* TASK OBJECTIVE
Below are the records. State how many of their lines hold the word "screenshot", and add nothing else.

* SUPPLIED INFORMATION
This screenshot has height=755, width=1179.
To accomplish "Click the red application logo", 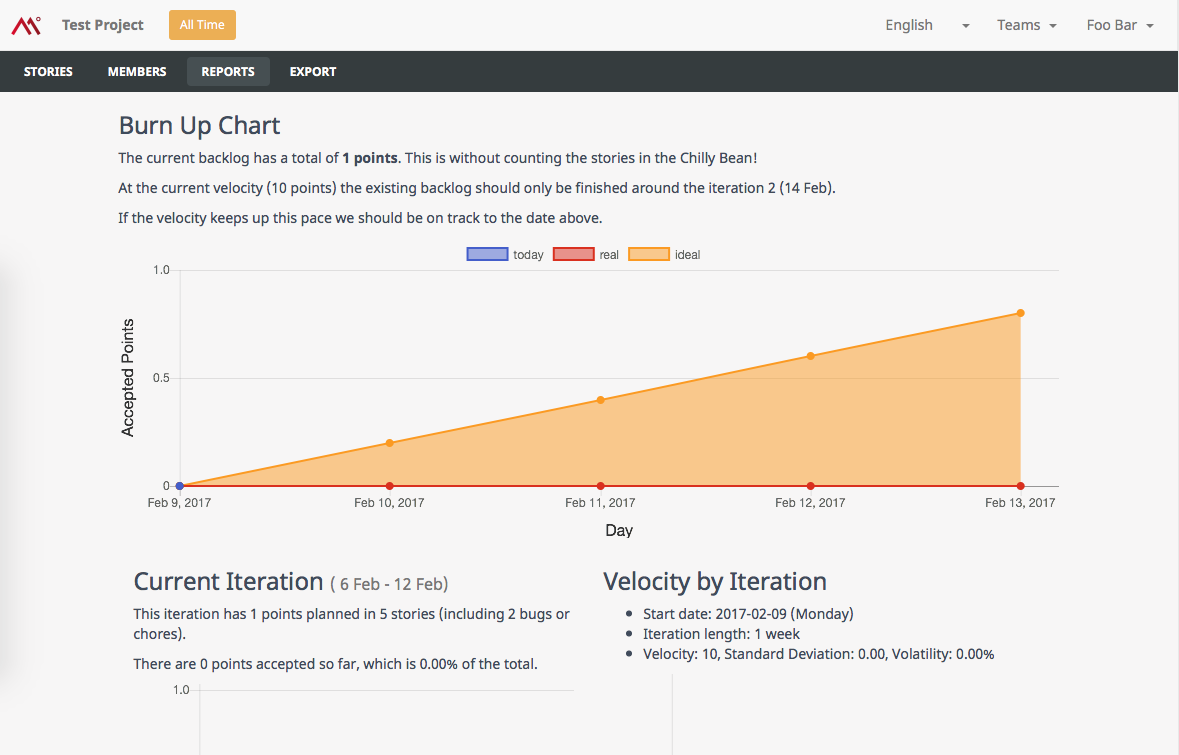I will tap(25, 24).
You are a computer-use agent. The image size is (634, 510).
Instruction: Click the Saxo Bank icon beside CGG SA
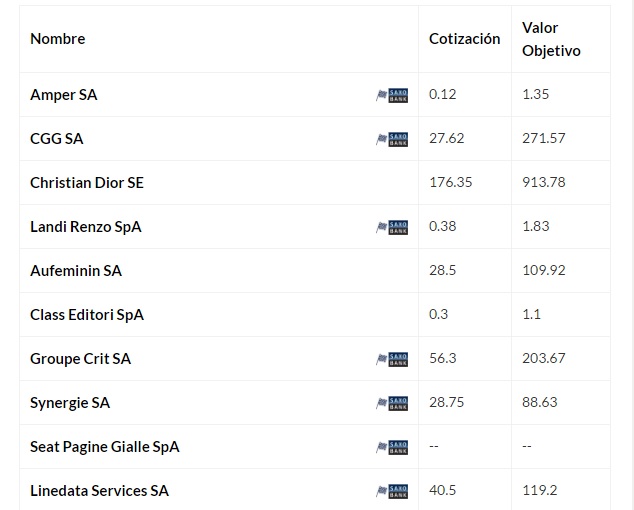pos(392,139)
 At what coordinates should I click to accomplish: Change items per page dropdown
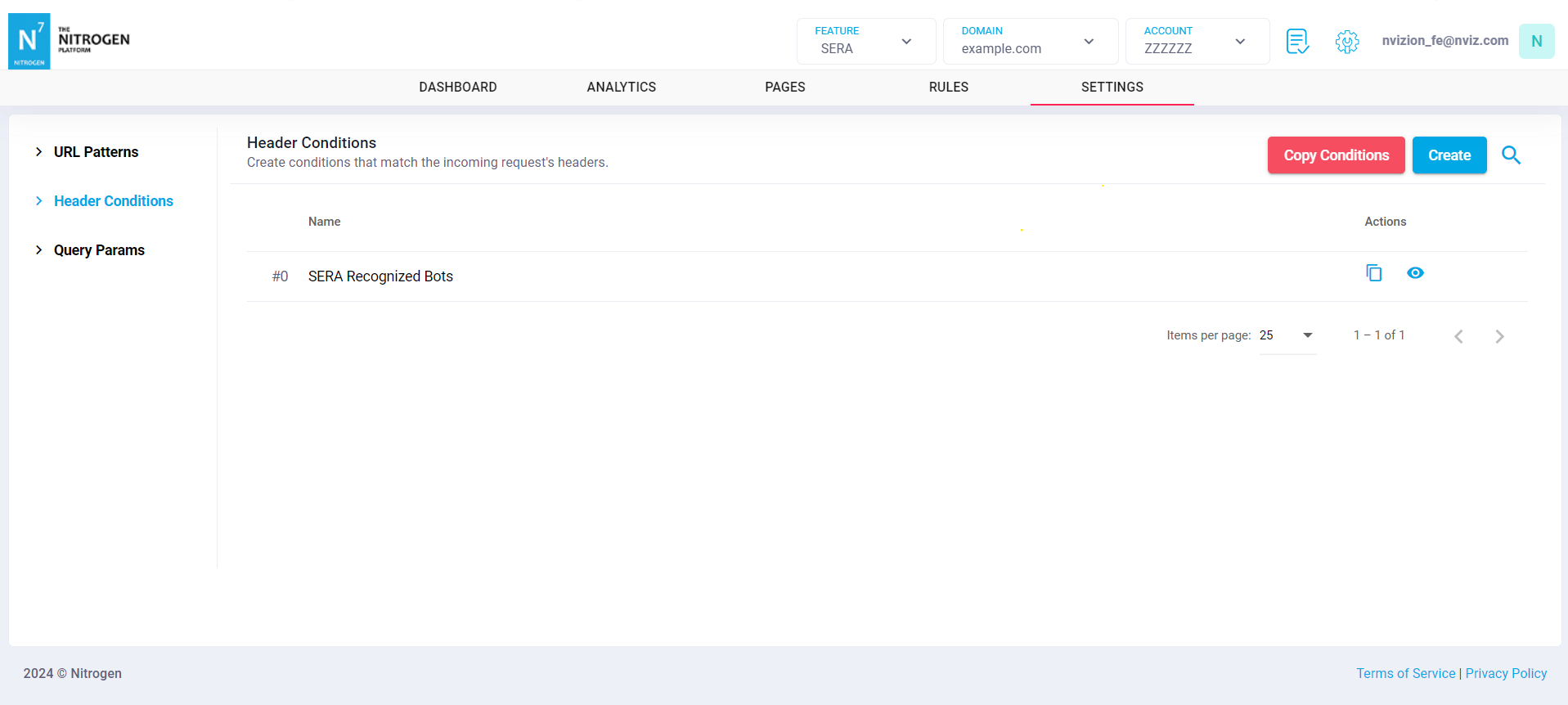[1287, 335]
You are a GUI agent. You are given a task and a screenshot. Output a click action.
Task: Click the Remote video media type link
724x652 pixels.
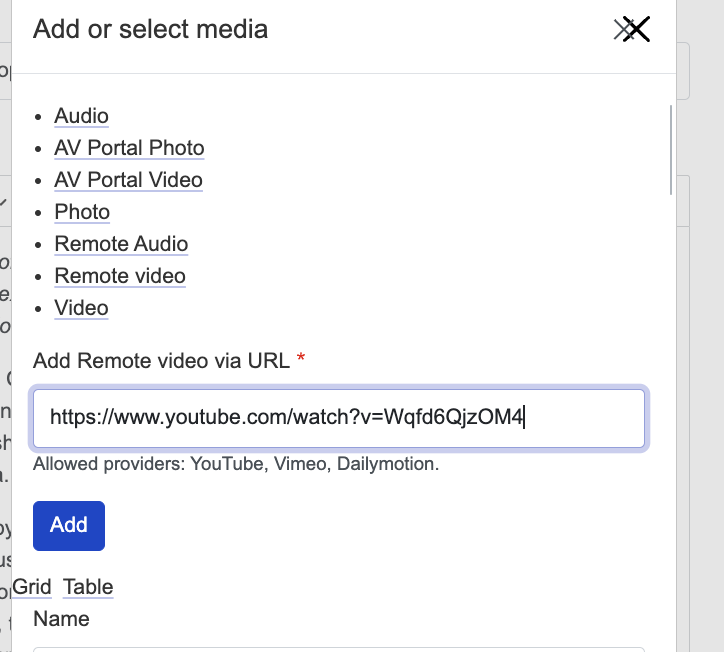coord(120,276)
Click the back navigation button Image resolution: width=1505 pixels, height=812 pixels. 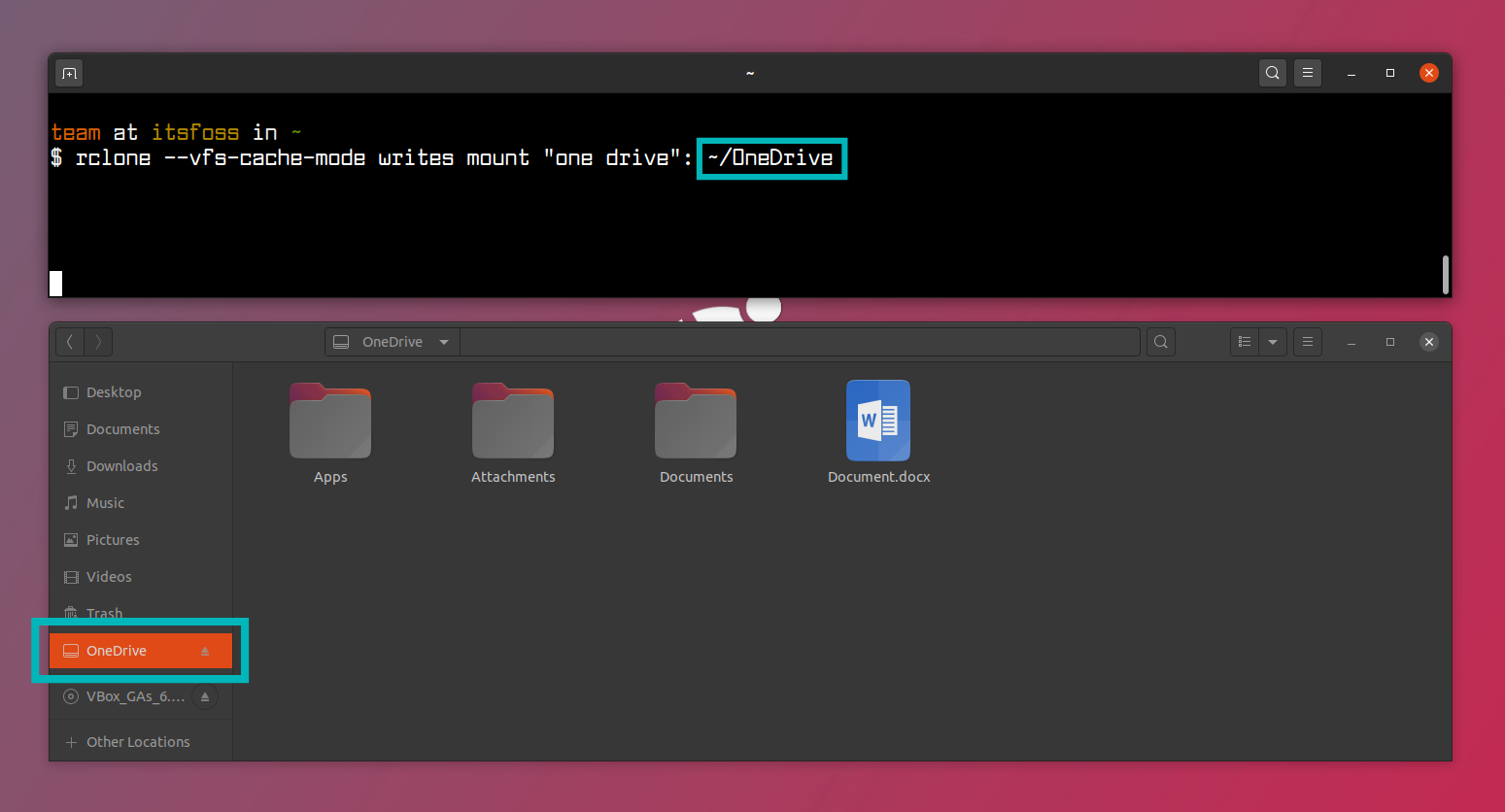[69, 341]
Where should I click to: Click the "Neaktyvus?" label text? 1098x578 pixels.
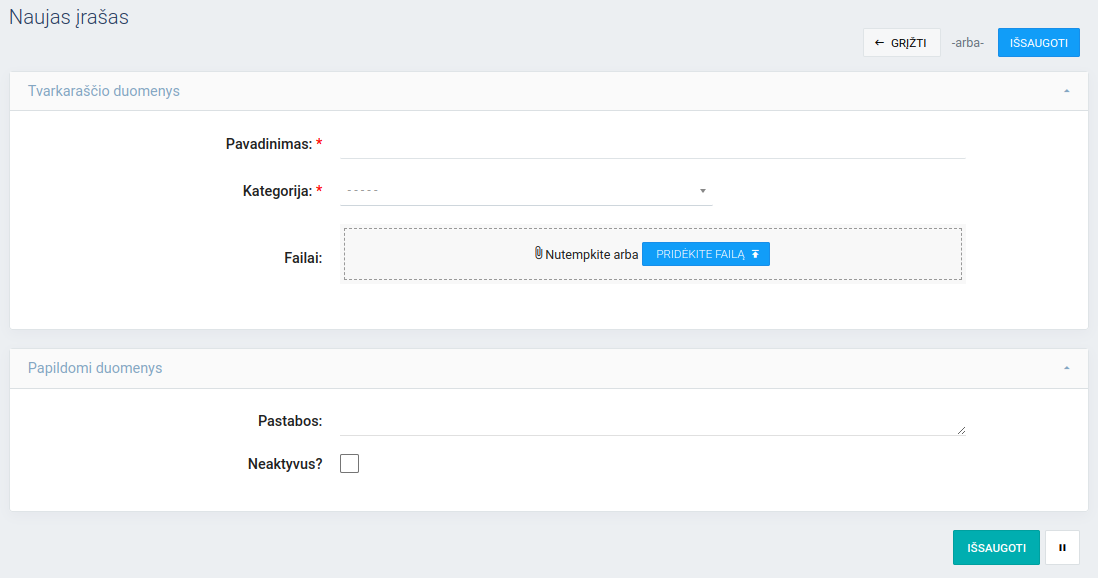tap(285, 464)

* WRITTEN ANSWER
2